__Source document__

--- START ---

Sunday, December 11, 2011

Violence, Slinkies, and Paper Shredders

I've been collecting the fun experiences we've had up here waiting for a place to insert them.  This is as good a place as any so I thought I'd share.

We have a class called Service Learning - I'm not making this up.  We did cover some epidemiology (how diseases spread, etc), but most of it was how to organize service projects.  The prevailing attitude in medical school is, "If we don't teach these future professionals to do something, how will they possibly know how to do anything?"  That's all very well for the board-relevant science courses, but not so much for topics such as human decency, learning service, and professional communication.  After the three hour lectures about service projects, we divided up into groups of about 8 people and completed assignments roughly based on the lecture.  One of these concerned domestic violence.  The assignment went something like this:

Why is violence bad?  How does violence impact the community?  What does violence cost the community?  How is violence bad?  Why does violence impact the community? Working with your patients, if you suspect domestic abuse what should you do?  (A legitimate legal question)
The entire class was summed up in one quote from the teacher:  "The goal of epidemiology is to allow people to live longer so they can die of something else."

"This is a jokey."  -  I don't remember what the 'jokey' was, and I laughed harder at his explanation than I did at his 'jokey'.  This came from our biochemistry teacher and bless his heart, he speaks 5 languages including Italian which is easier to understand than his English.

Where's my sad smile? - C came home from nursery with a picture of a face you can turn a frown around into a smile and was distressed that she couldn't find her frown - aka 'sad smile.'

A distinguished lecturer broadcasting from the mother campus was talking to us about healthcare reform, but began his remarks with a few words about great people.  "Steve Jobs was a brilliant businessman, gave us gadgets we now rely on and is a wonderful example of innovation.  Bob Hope - a comedian - entertained crowds and was an example of hope and optimism who helped my generation not take themselves too seriously. Johnny Cash was a fantastic musician giving life and energy to his audiences.  Unfortunately, all these men died leaving us with no jobs, no cash, and no hope.

One of the students in another ward and I were swapping stories and his trumped mine.  He is an assistant ward clerk and he was in the office doing his thing until he notices the growling of the paper shredder and the ward clerk leaning over it saying, "Oh dear."   Apparently, when he leaned over, the corner of his suit coat got caught in the paper shredder which began chewing his brand new coat.  Working together, they unplugged the paper shredder and extricated the partially shredded coat.  Unfortunately, the paper shredder was ruined.

--- END ---

__Information supplied__
--- START ---

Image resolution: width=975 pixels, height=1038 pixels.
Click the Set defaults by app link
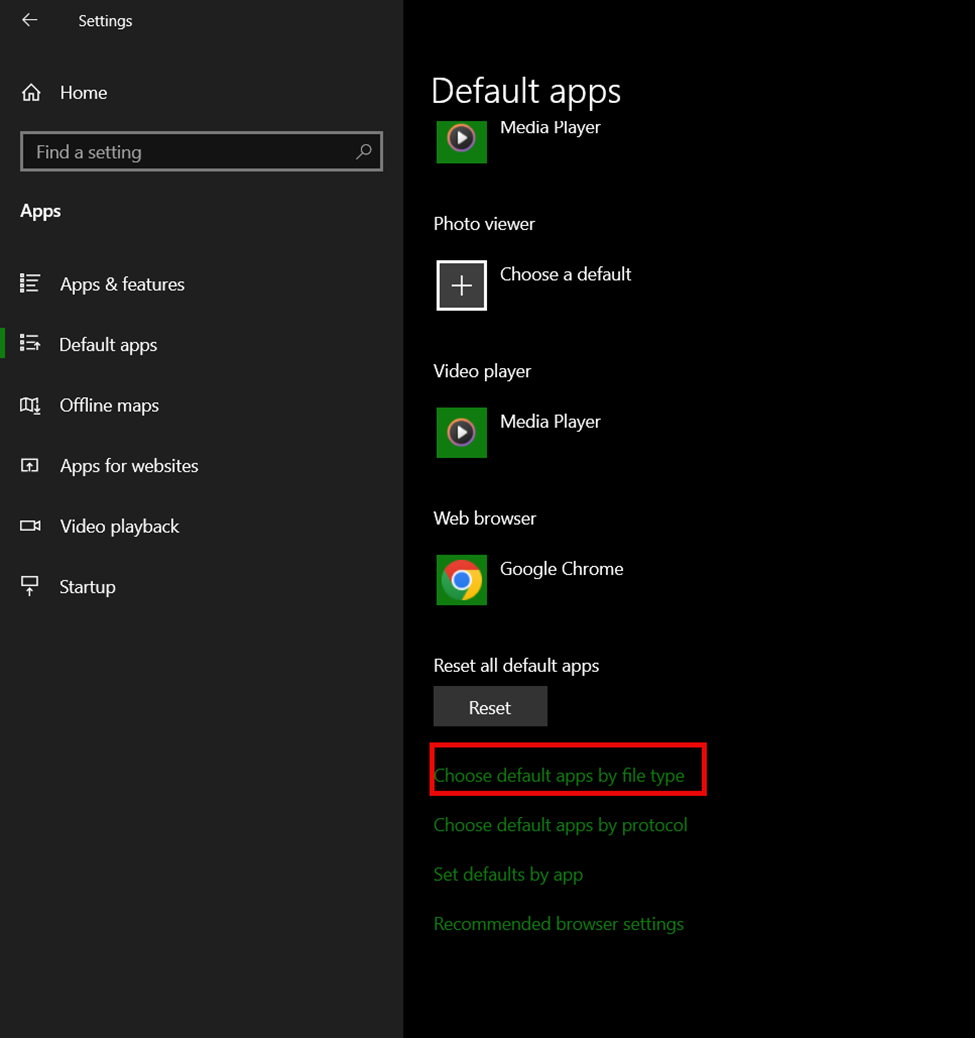pyautogui.click(x=508, y=875)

--- END ---

__Questions__
a) Copy the stretch of the medical school blog post from "The entire class" through "than his English.", changing "biochemistry" to "anatomy".
b) Carry the medical school blog post forward, picking up right after its last sentence.
The material is not needed for this work.

__Answers to the problems__
a)
The entire class was summed up in one quote from the teacher:  "The goal of epidemiology is to allow people to live longer so they can die of something else."

"This is a jokey."  -  I don't remember what the 'jokey' was, and I laughed harder at his explanation than I did at his 'jokey'.  This came from our anatomy teacher and bless his heart, he speaks 5 languages including Italian which is easier to understand than his English.

b)
What do you call a woman who can't have kids?  Unbearable, Impregnable, Inconceivable - I don't remember where I heard this, but it sounds like something my endocrinology teacher might have said back at college.  I tried to keep adding to the list, but couldn't.

About once a month we have a group of interviewees show up at the school seeking admissions.  It's kind of exciting to see the potential classmates, but honestly only one was particularly remarkable.  A good portion of the study rooms are reserved for faculty to conduct interviews in on those days so I was doing my best to study out in the hallway where I am privy to all sorts of conversation.  At the end of the day, one of the interviewees was talking to a faculty member about fifteen feet from me and about twenty feet from the stairs.  Concluding the conversation, this student asks me, pointing to the stairs, "This goes downstairs, right?"  It's moments like these that I wish my brain were sharp enough to thing of a fantastic "Here's Your Sign" response with a 2 second notice.  I couldn't do it so I just said,"Yes."  When I told Shelli about it later she suggested, "Nope, that's our slinky racetrack."

S and I got a good laugh the other night.  In her pregnant, fatigued stupor she reached over and began scratching my 'back.'  It was fine until she about ripped my nipples off.

"OUCH! That's my nipple!"

"Wait, this is your front? I thought it was your back!"

"They feel the SAME to you?!  Did you mistake my abs for my vertebrae?"

"Hmm...(after feeling my pecs) I guess it is different."

We've been laughing about that ever since.